Related: November trade acquisition Isaiah Ford expected to rejoin Dolphins after getting cut by Patriots

NFL: Miami Dolphins at New England Patriots Winslow Townson-USA TODAY Sports

For all you normal people, this transaction was just a blip on your radar while you were in between pretending to (Chris Farley Bennett Brauer air quotes) “work from home” and actually “getting your post-lunch pre-dinner snack” on Tuesday afternoon:

However, around here, we are not normal. Quite the opposite, actually. I mean, you’re on a website with a title that implies we literally worship the New England Patriots. You know it’s true.

For a quick refresher: as our fearless leader Bernd Buchmasser covered last month at the trade deadline, the Patriots traded a 2022 conditional sixth-round pick to the Miami Dolphins to acquire Ford’s services. And for a team like the Patriots that had been through all of your 2015 Fantasy Team All-Stars in the last couple seasons desperately scouring the galaxy for wideout reinforcements, the move made perfect sense. Like Bernd noted the day after the trade, Super Bowl MVP Julian Edelman had already been sent to Injured Reserve, N’Keal Harry was sidelined with a concussion that ended up keeping Keal out for two straight weeks, and as we’ve all surely noticed, the tight end position is not exactly putting up rockstar numbers these days anymore. Or numbers at all, really.

Meanwhile, Ford looked like he had the versatility to play inside or out, and in his young career with the Dolphins had averaged a tidy career average of 10.4 yards per reception and a catch percentage of 63.1 percent. For reference purposes, Tennessee Titans BAMF wideout and Patriots Draft Crush AJ Brown’s career catch percentage is 61.5%, and while AJ is obviously being fed the rock quite a bit more, that at least should tell you that Isaiah’s hands are NFL-caliber. Which, truthfully, with some of the skill-player performances the Patriots have trotted out there in 2020, probably would’ve sufficed and been quite welcome!
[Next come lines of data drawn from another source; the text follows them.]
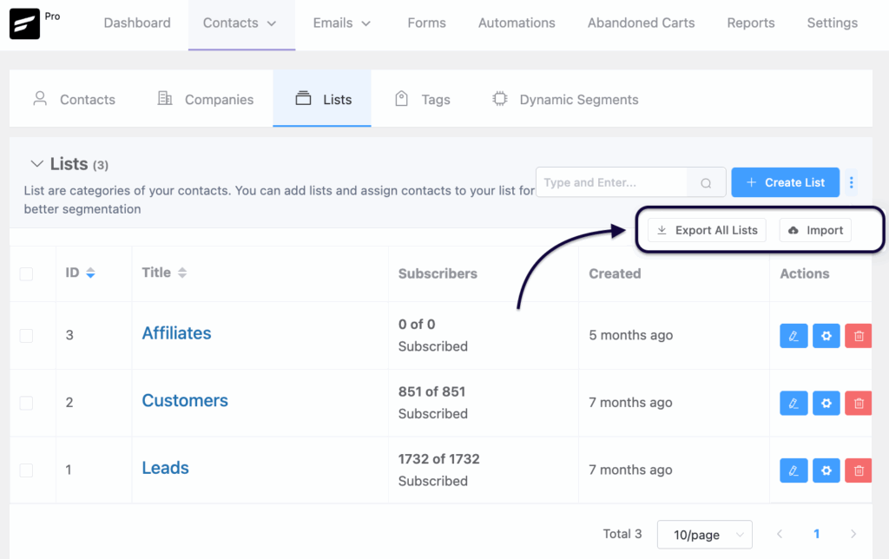The height and width of the screenshot is (559, 889).
Task: Focus the Type and Enter search field
Action: coord(611,182)
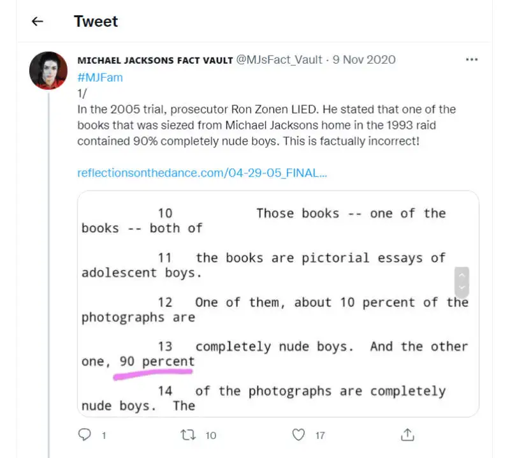510x458 pixels.
Task: Click the Tweet page heading
Action: (x=96, y=21)
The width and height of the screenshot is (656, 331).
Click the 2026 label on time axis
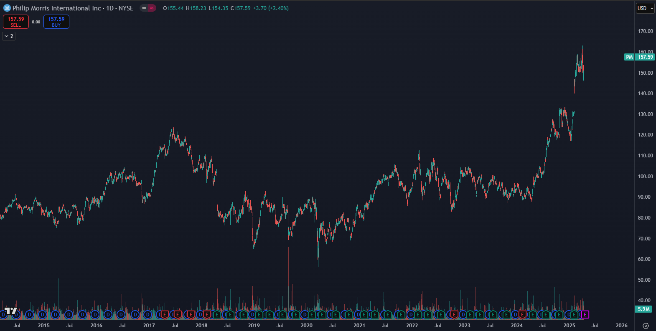coord(621,326)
Alas, as Bernd noted again after the news broke on Tuesday (he’s a very busy guy!), Ford got waived over the weekend without ever even appearing in a single game for the New England Patriots. That’d be the same New England Patriots, by the way, that traded a second-round pick for longtime Belichick dreamboat Mohamed Sanu on October 22, 2019, and Mo suited up and played against the Cleveland Browns five days later. Sanu went on to ball out against the Baltimore Ravens the following weekend before his fateful actually-really-gross ankle injury, and, well, you know the rest of that story.

That’d be frustrating enough as is, burning a draft pick on Isaiah that’s not extremely valuable, but also not nothing, either, on a guy that never played a single snap for you, but then, as you all surely know, waiving a player subjects that player to, well, waivers. Meaning that theoretically, any one of 31 other teams in the NFL could’ve snagged Isaiah for their squad, fair and square, just by saying “yeah we want him” and there wouldn’t have been anything the Patriots could do about it.
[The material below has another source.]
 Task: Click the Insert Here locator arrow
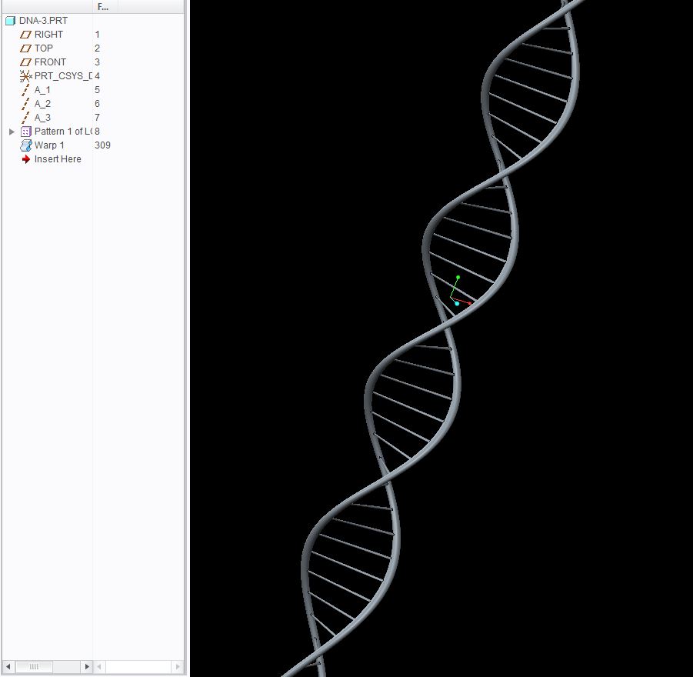[25, 158]
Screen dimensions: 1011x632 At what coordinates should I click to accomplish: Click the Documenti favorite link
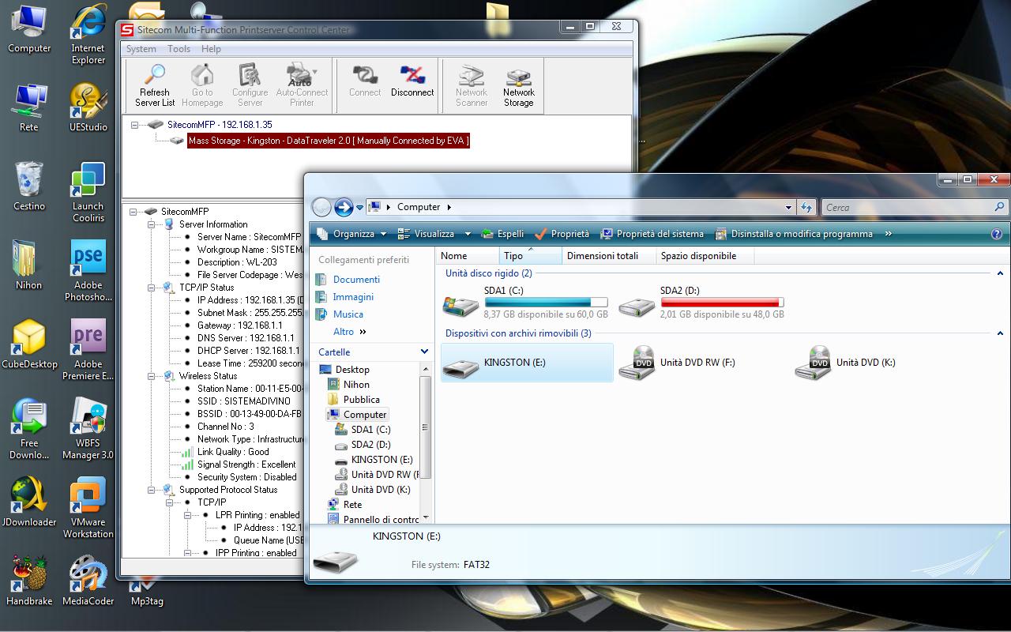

And while Bill Belichick was slightly more insightful than his usual “We’ll do what’s best for the football team” when he said on Monday that “We’ll see how it goes going forward. Hopefully we can continue to work with him,” subjecting Ford to the waiver process and putting their once-coveted receiver in a situation where he can sign with anyone if he cleared waivers doesn’t exactly scream “Let’s keep this good thing going.” Bill’s never going to sell a guy out or throw dirt on their name on the way out the door, but he also has an entire career history of finding ways to keep the guys he really wants to keep.

So, recap: the team whose number 1 and number 2 receivers at the moment are Jakobi Meyers and Damiere Byrd, the team that has only thrown for over 200 yards in THREE games this entire season, the team that barely squeaked by the (KFC Barstool voice) God Damn Jets, the Patriots team that almost never acquires WEAPONZ at the trade deadline, if they even make moves at all, finally ponied up a draft pick to reinforce one of the objective worst position groups in football, and then almost exactly a month later decided that they’d rather keep off-the-street veteran Donte Moncrief instead.
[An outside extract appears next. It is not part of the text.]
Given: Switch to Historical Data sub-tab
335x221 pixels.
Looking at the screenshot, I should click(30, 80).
That’s no slight on Moncrief, either - on the contrary, it speaks quite highly of both his skill set and work ethic that Donte signed to the Patriots’ practice squad on November 4th, got activated approximately 2 weeks later, and then promptly got signed to the active roster last week. Moncrief’s done his job. And the Patriots, to their credit, showed that they valued his contributions and potential accordingly.

That’s, um, quite the contrast to the approach to Isaiah Ford, which seems to boil down to “we’re gonna waive this guy and hope nobody claims him and also that he doesn’t sign with anyone else and then maybe we can keep working with him if that all works out”.

Then, of course, the question is “Why?”. Why cut bait this quickly when you have multiple means of keeping a player on the team in some form or another, especially for a team like the Patriots that makes practice squad transactions like most of us switching up our midnight order at Taco Bell?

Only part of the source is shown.